Atlas sculpture on Collins Street, Melbourne
This poem was written by U.K. Poet Laureate Carol Ann Duffy to celebrate National Poetry Day, 2009.
ATLAS
by Carol Ann Duffy
Give him strength, crouched on one knee in the dark
with the Earth on his back,
balancing the seven seas,
the oceans, five, kneeling
in ruthless, empty, endless space
for grace
of whale, dolphin, sea-lion, shark, seal, fish, every kind
which swarms the waters. Hero.
Hard, too,
heavy to hold, the mountains;
burn of his neck and arms taking the strain-
Andes, Himalayas, Kilimanjaro-
give him strength, he heaves them high
to harvest rain from skies for streams
and rivers, he holds the rivers,
holds the Amazon, Ganges, Nile, hero, hero.

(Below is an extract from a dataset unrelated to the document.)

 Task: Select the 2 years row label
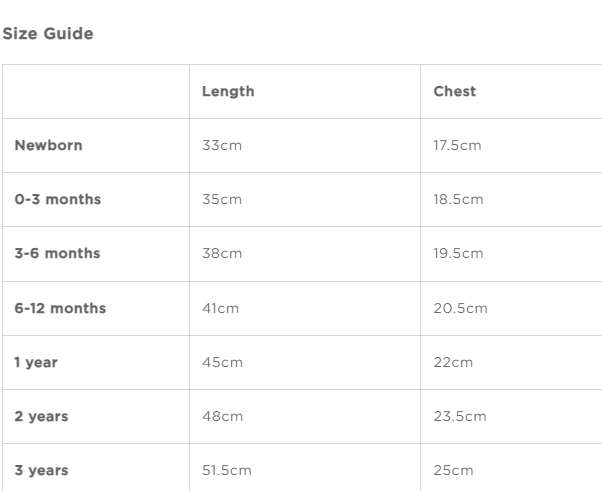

Hired by no-one, heard in a myth only, lonely,
he carries a planet's weight,
islands and continents,
the billions there, his ears the last to hear
their language, music, gunfire, prayer;
give him strength, strong girth, for elephants,
tigers, snow leopards, polar bears, bees, bats,
the last ounce of a humming-bird.
Broad-backed
in infinite, bleak black,
he bears where Earth is, nowhere,
head bowed, a genuflection to the shouldered dead,
the unborn's hero, he is love's lift;
sometimes the moon rolled to his feet, a gift.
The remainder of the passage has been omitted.